Che cosa è successo? Tutto è partito da un dibattito televisivo, andato in onda al Telegiornale della RSI e a cui aveva preso parte Fonio, sull’escalation diplomatica tra Svizzera e Italia in seguito al dramma di Crans-Montana. Su Facebook, il consigliere nazionale del Centro scriveva che «la priorità in questo momento deve essere quella di stabilire la verità e di fare giustizia», e che «la strumentalizzazione politica in una vicenda come questa è semplicemente inaccettabile». Sotto al post, il giornalista italiano ha lasciato questo commento: «Siete vergognosi, complici di assassini».
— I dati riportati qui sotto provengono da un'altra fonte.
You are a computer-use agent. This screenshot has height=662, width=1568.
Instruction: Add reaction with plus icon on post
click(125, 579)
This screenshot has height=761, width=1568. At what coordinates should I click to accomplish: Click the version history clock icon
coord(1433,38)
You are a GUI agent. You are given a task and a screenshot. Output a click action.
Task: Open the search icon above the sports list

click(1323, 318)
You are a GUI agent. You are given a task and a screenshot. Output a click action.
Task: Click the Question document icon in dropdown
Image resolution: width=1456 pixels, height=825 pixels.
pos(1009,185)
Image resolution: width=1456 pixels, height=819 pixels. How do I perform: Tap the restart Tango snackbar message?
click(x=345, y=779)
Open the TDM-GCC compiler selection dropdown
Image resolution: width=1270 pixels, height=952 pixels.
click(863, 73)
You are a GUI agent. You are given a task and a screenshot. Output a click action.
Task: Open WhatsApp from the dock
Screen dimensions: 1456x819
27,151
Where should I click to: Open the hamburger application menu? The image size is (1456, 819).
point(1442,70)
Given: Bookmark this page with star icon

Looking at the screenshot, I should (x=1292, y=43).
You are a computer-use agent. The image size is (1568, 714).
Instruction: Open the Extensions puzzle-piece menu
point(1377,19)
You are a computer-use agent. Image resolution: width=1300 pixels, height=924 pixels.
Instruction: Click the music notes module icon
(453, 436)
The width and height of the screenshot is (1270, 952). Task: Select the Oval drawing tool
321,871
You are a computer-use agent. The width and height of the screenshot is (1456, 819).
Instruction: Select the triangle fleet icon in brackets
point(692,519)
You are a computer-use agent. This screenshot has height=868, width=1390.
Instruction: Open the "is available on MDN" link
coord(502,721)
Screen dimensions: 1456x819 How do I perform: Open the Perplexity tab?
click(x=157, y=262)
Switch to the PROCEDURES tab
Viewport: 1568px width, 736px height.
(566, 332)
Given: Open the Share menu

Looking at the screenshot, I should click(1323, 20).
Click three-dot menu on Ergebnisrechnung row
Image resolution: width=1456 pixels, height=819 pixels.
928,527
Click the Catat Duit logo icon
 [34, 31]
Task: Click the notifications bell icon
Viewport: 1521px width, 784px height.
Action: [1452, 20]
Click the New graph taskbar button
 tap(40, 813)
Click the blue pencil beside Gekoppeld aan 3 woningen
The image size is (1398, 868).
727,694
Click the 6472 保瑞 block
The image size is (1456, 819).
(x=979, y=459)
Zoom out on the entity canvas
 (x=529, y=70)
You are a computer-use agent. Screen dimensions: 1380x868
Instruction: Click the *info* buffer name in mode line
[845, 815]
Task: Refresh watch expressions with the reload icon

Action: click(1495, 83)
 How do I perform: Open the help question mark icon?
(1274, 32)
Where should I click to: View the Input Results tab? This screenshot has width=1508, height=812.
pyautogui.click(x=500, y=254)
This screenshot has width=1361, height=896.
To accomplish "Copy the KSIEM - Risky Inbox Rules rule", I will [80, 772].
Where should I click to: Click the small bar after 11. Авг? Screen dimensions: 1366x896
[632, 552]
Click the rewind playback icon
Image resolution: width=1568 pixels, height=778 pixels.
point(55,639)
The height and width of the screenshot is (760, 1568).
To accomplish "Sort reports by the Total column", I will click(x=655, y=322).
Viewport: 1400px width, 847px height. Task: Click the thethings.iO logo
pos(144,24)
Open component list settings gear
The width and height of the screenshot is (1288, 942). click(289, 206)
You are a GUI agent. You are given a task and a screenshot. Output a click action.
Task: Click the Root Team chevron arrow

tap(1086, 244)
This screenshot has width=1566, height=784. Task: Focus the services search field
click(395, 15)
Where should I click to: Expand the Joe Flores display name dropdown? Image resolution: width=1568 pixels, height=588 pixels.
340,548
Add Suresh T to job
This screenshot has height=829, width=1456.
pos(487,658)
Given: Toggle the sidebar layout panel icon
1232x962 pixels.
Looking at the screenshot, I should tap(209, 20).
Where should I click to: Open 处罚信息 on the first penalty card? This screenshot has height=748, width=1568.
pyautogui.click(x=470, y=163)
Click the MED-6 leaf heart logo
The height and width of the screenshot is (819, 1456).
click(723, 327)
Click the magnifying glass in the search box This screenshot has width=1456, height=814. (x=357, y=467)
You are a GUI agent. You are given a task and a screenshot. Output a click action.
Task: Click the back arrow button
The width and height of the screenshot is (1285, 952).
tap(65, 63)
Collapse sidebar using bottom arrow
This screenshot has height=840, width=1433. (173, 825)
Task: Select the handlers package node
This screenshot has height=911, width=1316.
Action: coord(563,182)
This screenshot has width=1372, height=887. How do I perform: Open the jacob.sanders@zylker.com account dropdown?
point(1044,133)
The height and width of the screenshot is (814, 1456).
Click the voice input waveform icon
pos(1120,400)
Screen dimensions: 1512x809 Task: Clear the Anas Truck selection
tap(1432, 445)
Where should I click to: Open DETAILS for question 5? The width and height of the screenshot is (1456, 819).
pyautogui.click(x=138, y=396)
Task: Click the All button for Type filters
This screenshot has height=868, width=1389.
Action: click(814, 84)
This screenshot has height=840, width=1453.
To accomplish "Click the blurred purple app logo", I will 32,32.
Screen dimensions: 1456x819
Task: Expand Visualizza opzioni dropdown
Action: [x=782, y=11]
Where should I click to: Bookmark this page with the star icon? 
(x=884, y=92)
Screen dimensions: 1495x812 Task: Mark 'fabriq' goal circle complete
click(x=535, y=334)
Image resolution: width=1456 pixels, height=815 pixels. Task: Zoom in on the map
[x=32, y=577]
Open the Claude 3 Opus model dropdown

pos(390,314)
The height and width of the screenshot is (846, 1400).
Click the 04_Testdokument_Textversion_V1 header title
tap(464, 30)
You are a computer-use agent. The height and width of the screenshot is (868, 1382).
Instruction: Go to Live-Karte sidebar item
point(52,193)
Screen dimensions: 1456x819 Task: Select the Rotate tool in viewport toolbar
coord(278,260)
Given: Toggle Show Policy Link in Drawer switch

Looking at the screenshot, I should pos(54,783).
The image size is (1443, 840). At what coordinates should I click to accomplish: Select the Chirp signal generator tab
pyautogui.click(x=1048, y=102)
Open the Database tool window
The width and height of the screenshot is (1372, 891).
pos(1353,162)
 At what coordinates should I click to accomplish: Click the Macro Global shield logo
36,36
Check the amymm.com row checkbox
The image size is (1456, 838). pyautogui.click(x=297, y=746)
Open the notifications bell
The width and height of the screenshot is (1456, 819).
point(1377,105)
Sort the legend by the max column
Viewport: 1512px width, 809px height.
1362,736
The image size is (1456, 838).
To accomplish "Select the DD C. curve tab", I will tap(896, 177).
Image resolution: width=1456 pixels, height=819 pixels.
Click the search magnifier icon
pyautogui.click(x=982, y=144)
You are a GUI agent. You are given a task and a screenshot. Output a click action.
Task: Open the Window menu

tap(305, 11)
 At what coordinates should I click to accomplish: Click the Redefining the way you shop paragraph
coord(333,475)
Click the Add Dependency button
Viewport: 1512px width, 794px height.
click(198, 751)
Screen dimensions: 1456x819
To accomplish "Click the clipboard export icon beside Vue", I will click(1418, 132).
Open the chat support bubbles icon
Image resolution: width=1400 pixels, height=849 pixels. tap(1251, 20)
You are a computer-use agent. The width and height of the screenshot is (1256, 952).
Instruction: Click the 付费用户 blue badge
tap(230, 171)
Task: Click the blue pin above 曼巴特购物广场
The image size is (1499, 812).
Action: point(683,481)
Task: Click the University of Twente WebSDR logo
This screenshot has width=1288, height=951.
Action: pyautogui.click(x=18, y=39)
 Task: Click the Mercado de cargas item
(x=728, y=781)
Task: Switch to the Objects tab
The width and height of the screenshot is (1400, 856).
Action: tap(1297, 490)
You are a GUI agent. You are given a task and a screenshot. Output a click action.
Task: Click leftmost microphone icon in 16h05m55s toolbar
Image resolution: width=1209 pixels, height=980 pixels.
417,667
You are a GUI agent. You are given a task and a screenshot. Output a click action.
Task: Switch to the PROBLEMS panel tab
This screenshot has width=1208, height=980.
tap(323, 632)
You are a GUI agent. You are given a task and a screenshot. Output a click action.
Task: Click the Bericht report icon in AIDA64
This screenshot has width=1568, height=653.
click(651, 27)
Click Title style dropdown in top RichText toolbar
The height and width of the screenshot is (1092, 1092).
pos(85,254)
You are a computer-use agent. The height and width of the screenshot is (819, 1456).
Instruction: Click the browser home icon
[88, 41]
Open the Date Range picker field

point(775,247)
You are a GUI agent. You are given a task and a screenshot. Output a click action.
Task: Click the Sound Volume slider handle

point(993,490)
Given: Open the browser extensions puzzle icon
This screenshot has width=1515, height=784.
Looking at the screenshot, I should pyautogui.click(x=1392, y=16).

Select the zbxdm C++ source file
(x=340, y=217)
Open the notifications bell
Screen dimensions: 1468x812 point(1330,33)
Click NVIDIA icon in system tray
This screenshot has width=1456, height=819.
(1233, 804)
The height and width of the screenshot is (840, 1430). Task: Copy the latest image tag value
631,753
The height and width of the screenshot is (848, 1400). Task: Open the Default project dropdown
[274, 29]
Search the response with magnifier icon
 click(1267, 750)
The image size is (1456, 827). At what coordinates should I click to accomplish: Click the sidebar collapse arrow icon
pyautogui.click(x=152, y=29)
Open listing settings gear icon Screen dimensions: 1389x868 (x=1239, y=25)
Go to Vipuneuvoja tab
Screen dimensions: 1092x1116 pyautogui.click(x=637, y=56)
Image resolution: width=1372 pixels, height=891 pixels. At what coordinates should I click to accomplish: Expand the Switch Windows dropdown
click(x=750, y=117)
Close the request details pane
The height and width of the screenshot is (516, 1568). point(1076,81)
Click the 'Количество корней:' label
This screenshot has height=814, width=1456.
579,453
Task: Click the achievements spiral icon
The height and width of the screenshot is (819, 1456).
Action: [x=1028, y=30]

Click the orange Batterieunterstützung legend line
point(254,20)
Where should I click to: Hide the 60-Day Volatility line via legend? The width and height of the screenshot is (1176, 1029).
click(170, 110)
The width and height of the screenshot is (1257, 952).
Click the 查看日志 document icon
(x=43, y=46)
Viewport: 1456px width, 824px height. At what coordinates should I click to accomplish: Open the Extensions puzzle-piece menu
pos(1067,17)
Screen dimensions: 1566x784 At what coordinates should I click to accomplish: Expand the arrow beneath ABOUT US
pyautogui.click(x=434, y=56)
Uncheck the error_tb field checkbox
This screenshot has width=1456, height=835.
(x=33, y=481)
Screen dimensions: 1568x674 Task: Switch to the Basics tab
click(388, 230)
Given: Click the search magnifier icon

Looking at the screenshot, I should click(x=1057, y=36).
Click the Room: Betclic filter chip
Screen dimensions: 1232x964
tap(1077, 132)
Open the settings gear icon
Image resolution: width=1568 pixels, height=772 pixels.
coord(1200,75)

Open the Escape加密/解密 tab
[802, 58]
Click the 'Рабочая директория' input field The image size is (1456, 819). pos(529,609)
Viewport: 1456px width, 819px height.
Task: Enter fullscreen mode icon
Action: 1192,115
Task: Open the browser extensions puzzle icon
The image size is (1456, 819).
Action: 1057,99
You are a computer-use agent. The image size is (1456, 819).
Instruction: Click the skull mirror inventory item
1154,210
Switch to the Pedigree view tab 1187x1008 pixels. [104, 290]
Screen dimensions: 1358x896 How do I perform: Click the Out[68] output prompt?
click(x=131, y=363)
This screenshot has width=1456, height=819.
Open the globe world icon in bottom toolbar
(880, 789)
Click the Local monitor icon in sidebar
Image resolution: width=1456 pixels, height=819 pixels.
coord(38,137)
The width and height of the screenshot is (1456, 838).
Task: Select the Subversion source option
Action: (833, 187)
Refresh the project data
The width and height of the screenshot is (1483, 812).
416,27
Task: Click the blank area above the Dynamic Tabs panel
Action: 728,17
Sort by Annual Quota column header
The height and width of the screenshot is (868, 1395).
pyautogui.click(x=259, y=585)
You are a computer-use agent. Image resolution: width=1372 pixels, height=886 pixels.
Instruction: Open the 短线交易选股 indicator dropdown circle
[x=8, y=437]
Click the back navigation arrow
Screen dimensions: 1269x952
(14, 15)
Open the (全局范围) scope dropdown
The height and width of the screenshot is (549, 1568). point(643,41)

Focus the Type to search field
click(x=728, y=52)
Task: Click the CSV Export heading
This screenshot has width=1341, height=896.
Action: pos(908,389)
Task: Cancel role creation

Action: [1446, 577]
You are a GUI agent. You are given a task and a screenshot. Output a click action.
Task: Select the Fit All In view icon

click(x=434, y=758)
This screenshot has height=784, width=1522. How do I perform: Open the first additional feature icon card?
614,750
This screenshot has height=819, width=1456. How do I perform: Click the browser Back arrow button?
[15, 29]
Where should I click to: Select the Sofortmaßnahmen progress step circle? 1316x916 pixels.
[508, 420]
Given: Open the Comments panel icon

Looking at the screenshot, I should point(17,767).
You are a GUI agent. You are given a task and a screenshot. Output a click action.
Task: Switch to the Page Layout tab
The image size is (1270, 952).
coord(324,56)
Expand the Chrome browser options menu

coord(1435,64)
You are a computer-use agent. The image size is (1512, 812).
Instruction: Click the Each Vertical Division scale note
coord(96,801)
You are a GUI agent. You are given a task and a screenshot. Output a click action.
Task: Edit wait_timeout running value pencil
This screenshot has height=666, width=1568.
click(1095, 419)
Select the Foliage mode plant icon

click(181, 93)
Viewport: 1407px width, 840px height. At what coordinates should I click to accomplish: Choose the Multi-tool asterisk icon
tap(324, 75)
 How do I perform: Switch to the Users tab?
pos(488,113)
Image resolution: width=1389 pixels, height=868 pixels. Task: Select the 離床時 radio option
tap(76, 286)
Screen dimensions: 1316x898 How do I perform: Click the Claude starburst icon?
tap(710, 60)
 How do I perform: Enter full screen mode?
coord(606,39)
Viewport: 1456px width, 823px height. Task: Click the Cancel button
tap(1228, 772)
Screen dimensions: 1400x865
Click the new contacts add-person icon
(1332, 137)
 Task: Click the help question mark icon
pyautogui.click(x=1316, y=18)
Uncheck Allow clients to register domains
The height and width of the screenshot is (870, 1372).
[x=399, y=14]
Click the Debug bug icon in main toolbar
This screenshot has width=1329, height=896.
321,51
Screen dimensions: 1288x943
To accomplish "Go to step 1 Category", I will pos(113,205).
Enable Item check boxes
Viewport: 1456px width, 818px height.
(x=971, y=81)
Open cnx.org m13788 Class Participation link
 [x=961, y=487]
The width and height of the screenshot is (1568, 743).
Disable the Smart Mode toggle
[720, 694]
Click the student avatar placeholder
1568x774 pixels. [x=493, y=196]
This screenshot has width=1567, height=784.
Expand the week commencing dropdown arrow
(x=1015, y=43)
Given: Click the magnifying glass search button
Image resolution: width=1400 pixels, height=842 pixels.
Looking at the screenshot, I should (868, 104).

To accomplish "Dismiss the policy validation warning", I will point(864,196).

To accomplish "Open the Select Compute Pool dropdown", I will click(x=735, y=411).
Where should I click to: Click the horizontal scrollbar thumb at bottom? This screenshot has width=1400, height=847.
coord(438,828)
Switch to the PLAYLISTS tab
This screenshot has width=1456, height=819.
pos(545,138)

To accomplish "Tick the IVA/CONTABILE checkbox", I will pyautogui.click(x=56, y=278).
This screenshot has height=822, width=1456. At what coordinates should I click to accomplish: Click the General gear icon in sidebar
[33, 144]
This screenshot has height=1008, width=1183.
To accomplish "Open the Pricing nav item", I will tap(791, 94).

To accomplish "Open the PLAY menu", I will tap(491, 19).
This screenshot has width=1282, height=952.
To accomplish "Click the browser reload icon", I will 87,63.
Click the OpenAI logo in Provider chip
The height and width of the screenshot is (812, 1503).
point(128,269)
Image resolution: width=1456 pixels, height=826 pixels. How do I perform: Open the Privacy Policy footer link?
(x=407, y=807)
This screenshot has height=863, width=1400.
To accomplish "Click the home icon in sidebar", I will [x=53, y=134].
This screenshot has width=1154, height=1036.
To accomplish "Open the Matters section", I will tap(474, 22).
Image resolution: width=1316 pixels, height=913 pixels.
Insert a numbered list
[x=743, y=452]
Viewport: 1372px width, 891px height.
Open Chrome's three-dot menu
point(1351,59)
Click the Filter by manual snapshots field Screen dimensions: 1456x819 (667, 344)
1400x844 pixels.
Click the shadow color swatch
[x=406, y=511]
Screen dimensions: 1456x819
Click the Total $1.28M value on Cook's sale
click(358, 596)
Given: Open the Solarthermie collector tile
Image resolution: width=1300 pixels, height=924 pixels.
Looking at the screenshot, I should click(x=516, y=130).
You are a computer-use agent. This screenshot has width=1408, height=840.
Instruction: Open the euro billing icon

Rupen Nacaroglu, rappresentante legale di Giorgio Fonio, ha quindi spiegato che è stata presentata querela penale perché «quando sotto a un post si accusa una persona di essere complice di assassinio, si configura la lesione contro l'onore. I social non sono un'arena politica impunibile – ha aggiunto –, ma affermazioni gravi come queste vanno assolutamente segnalate».
Nella tarda serata di ieri, come detto, il giornalista Mimmo Cugini ha trasmesso alle redazioni una «lettera di scuse»: «In relazione al post pubblicato dal sottoscritto su Facebook in risposta a una dichiarazione di Giorgio Fonio sulla triste vicenda di Crans Montana, vi scrivo per scusarmi con il diretto interessato e con tutti i cittadini svizzeri che si sono sentiti toccati dalle mie affermazioni – è il testo integrale –. Ammetto di aver sbagliato nell’uso dei toni e dei modi e senza cercare giustificazioni voglio solo spiegare che la mia reazione è dovuta al fatto che la vicenda mi ha toccato personalmente e ho quindi espresso in maniera esagerata il mio dolore. Nessun pregiudizio nei confronti della magistratura svizzera, né risentimenti personali verso Giorgio Fonio».